======== EXCERPT

By Jenna Kern-Rugile, Director of Communications, North Shore Child & Family Guidance Center
My daughter Maya is now 19, but the questions and puzzled looks still arise at times. When I recently took her to a new doctor, for example, he walked into the office and, in a somewhat surprised tone, asked, “Are you her mother?”
Yes, I am her mother. True, she doesn’t look like me. She arrived at JFK and in our lives on November 24, 2001 when she was 16 months old. Maya was born in Guatemala, and we are blessed that her birth mother placed her for adoption. (See “Airborne to New Motherhood” to read more.)
From the very start, strangers asked questions. At the library, one woman said, “Is she yours?” At the park, another said “Are you her real mother?”
When she was a little girl, it wasn’t uncommon for other children to ask why we didn’t look the same. I’ll never forget one day in the playground, when Maya was about three years old and a child said, “That can’t be your mom!” Maya was confused, hurt and angry.

================
======== DATASET EXTRACT

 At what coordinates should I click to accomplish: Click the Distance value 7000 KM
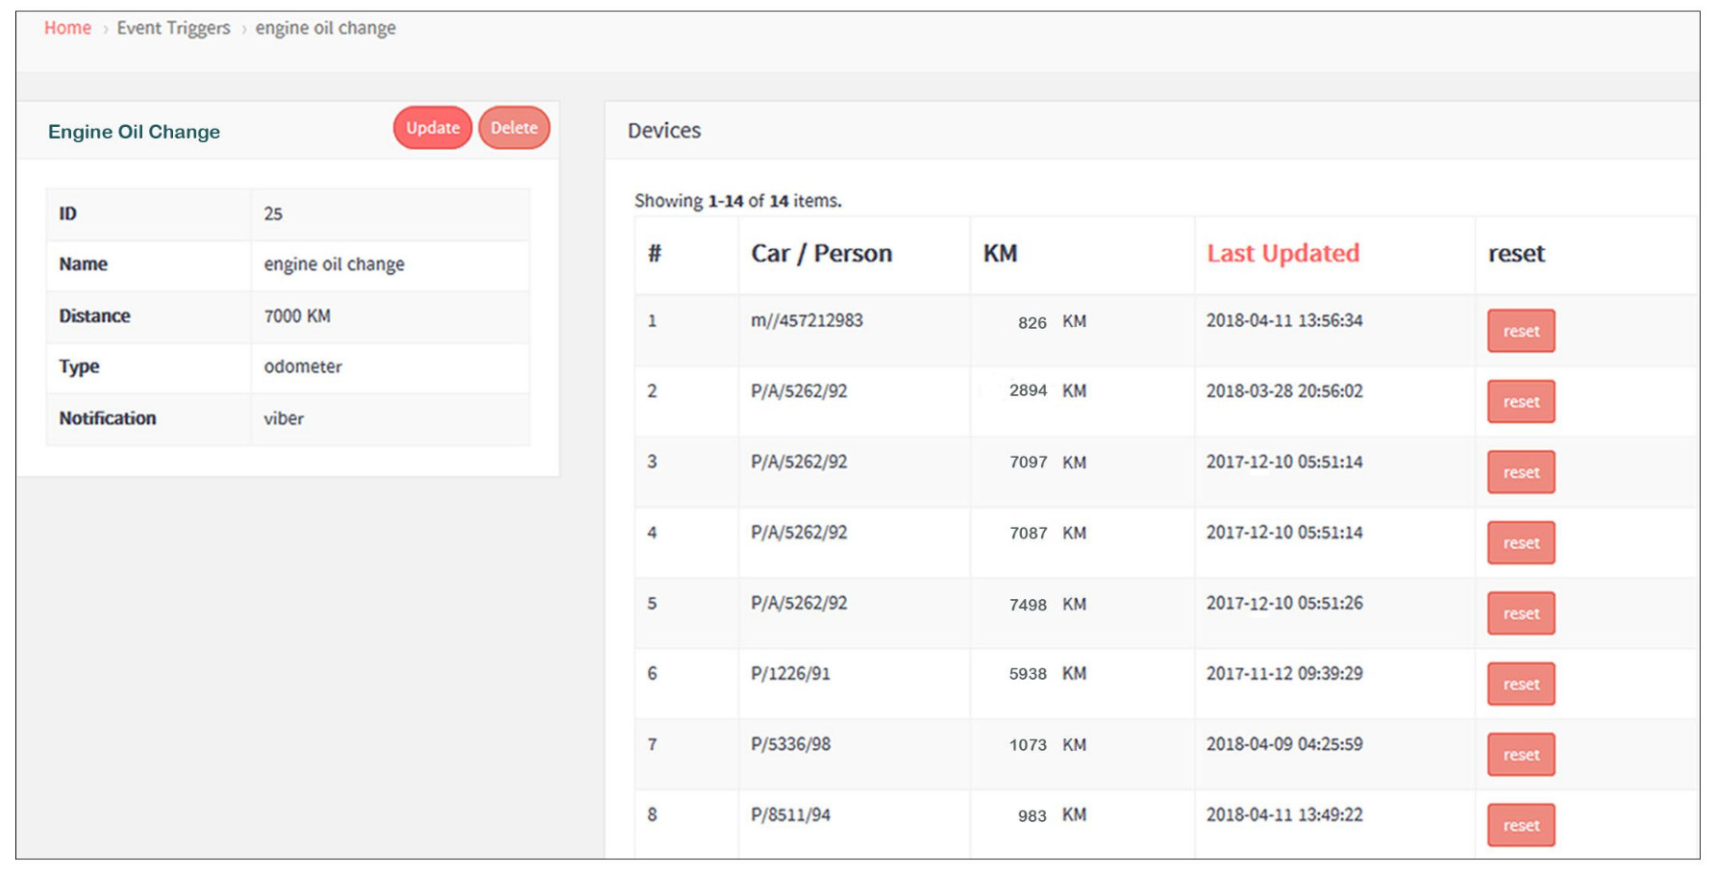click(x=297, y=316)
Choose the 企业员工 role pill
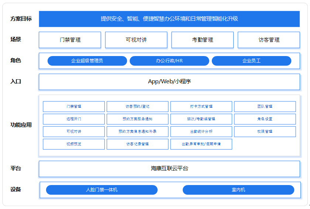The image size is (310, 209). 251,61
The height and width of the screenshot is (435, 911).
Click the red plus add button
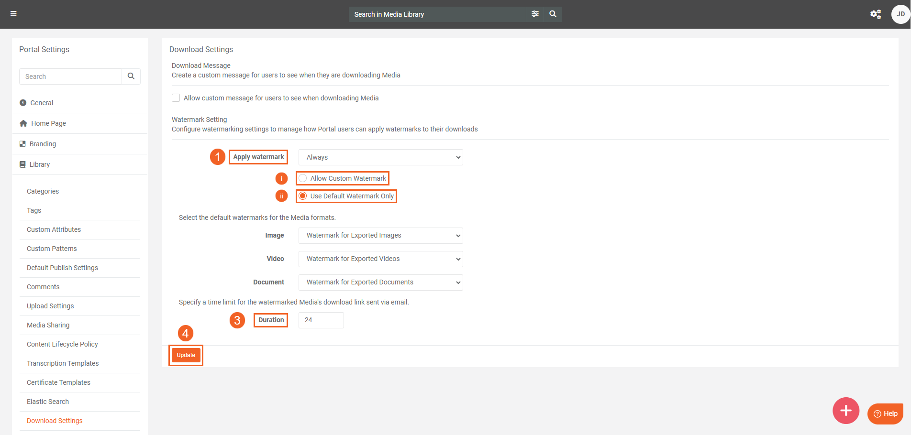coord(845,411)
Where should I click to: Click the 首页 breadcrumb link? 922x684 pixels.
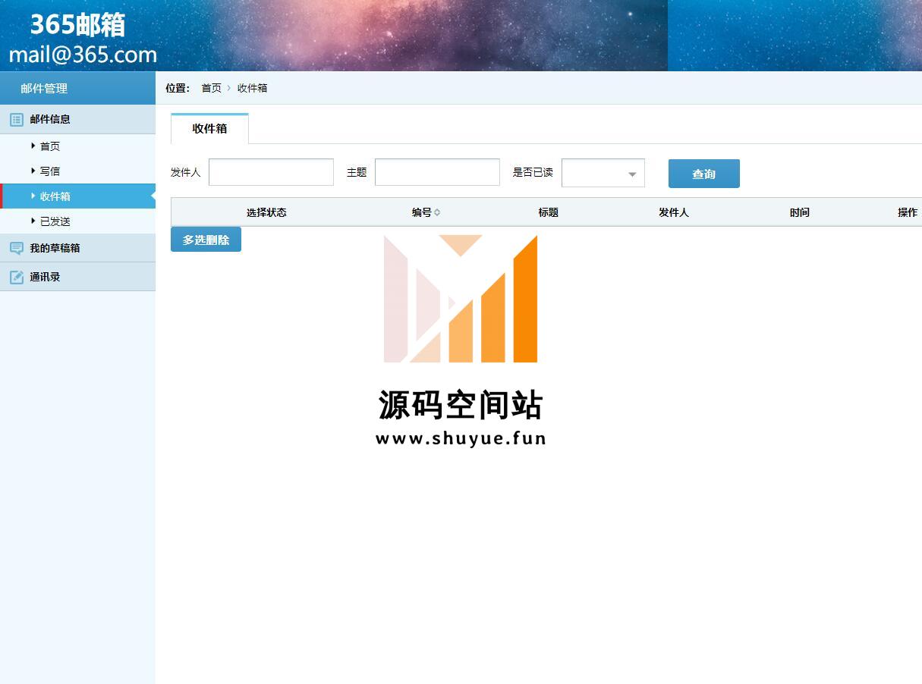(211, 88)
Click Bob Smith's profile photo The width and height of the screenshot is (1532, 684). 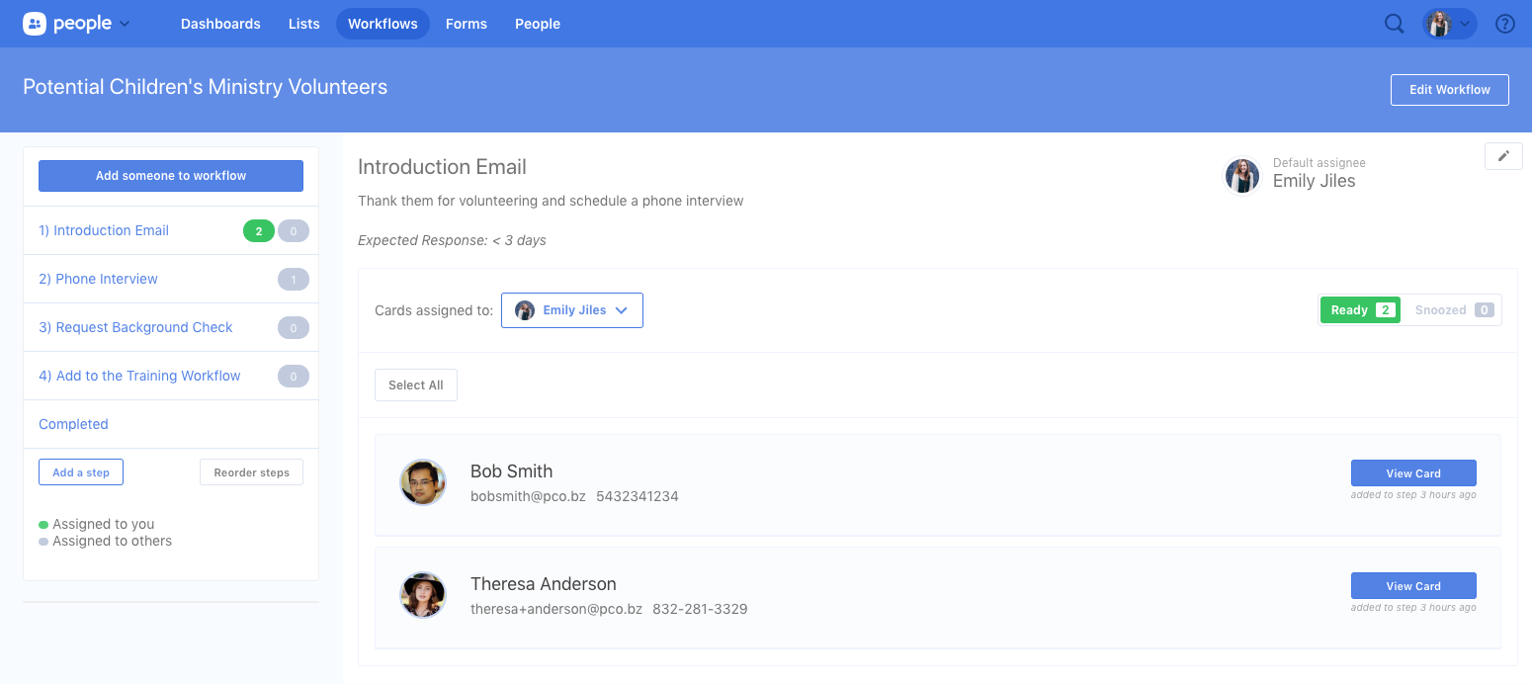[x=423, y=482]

================
======== DATASET EXTRACT

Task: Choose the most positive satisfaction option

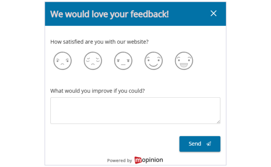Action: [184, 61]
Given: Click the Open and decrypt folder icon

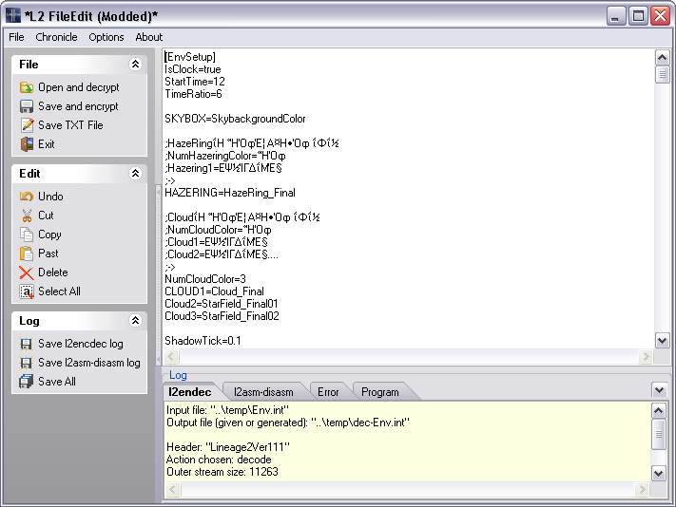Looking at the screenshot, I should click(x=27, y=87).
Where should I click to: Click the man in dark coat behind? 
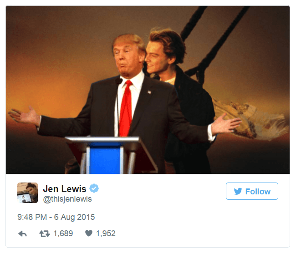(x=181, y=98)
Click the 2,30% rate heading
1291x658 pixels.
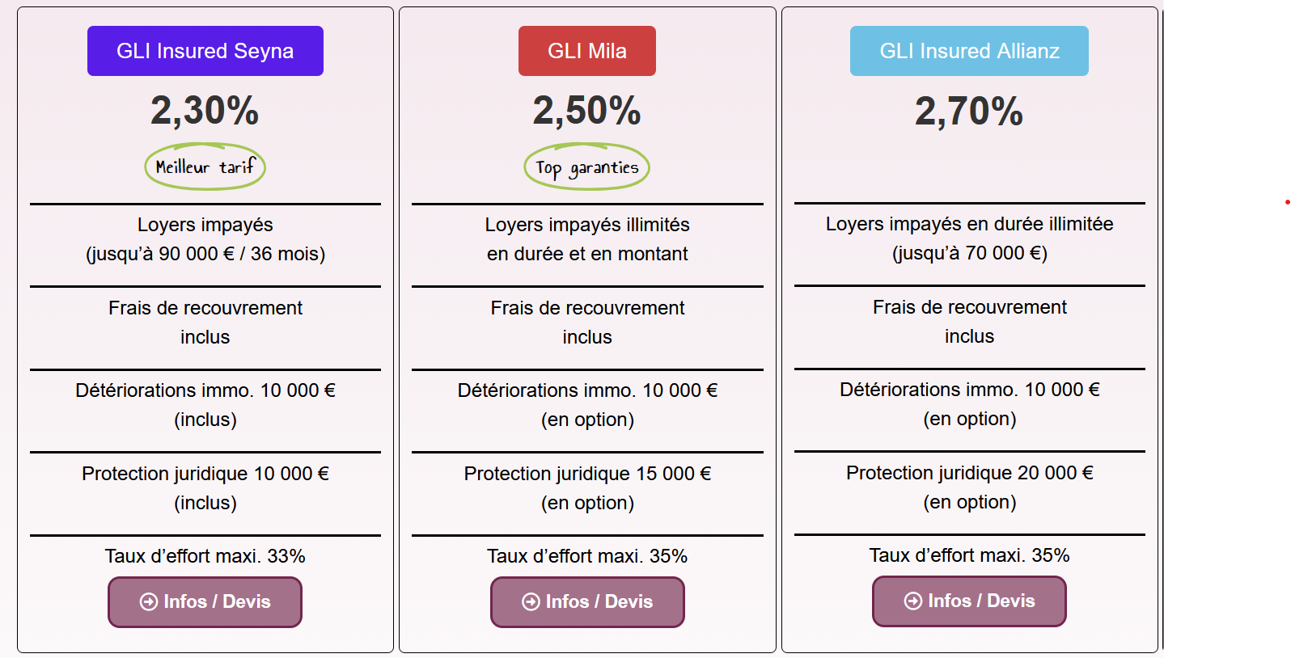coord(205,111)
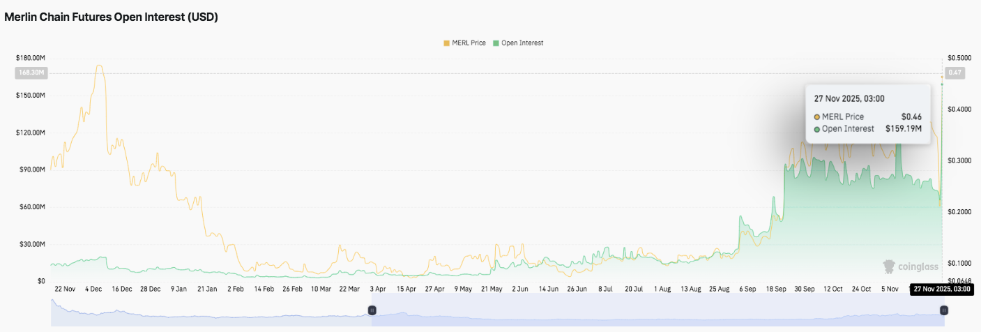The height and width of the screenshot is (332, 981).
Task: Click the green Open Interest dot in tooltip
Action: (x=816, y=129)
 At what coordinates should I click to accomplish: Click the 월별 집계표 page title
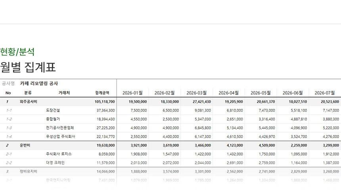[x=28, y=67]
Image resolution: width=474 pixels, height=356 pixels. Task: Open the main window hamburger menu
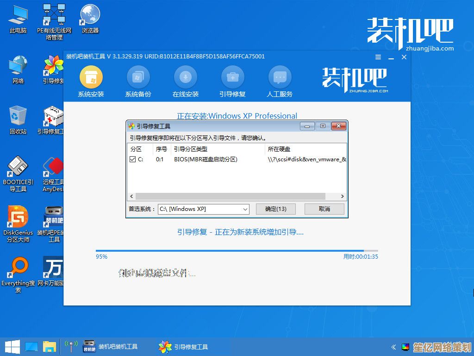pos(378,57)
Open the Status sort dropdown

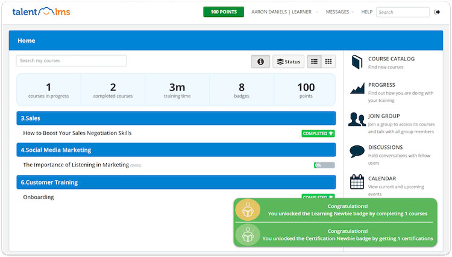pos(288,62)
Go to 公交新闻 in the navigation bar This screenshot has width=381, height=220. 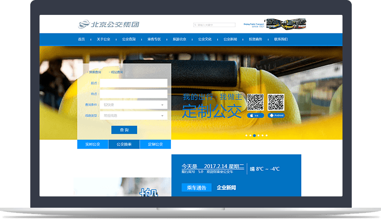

================
======== DATASET EXTRACT

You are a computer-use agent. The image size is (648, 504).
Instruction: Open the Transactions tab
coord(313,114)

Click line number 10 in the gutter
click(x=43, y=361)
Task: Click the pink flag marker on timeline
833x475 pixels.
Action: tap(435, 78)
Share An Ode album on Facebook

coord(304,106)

================

WORK TO COMPLETE:
1 - Rewrite the paragraph of the adoption essay that begins "Yes, I am her mother" in shorter form, keeping its main facts.
2 - Pick up the adoption essay after its final sentence and continue it.

ANSWERS FOR THE EXERCISE:
1 - I am Maya's mother, though she doesn't look like me. Born in Guatemala and placed for adoption by her birth mother, which we count as a blessing, she arrived at JFK and joined our family on November 24, 2001, at 16 months old.

2 -
The truth is, the vast majority of people—and especially young children—mean no harm when they say such things. As an adoptive interracial family, we grew accustomed to it; we answered most questions by simply saying, “Yes, I’m her real mother. Families are made in all different ways, and ours was made through adoption.”
Still, when Maya was young, these episodes stung. Now that she’s a young adult, the questions don’t come up as often—probably because she spends more time out with friends than with me!
Regardless, I still see and hear language surrounding adoption that ranges from the misinformed to the inherently biased. Why, for example, would a newspaper story write something like, “Jane Smith is the mother of three children and one adopted child?” when adoption has no relevance to the content?
The bottom line: Education about adoption language is always a good thing. November is National Adoption Month, and in the spirit of sharing knowledge, here are some do’s and don’ts from Healthychildren.org:
DO: Use the words “birth child” and “adopted child” only when they are relevant to the discussion; otherwise simply use “child.”
DON’T: Refer to a child born to his parents as the parents’ “real child,” “own child,” or “natural child.” A child who was adopted is very real and not at all unnatural; she is very much her parents’ “own child.”
DO: Use the words “birth parents” or “biologic parents” only when asking about them is relevant.
DON’T: Refer to the child’s birth parents as his “real parents” or “natural parents.” Adoptive parents are very real and natural.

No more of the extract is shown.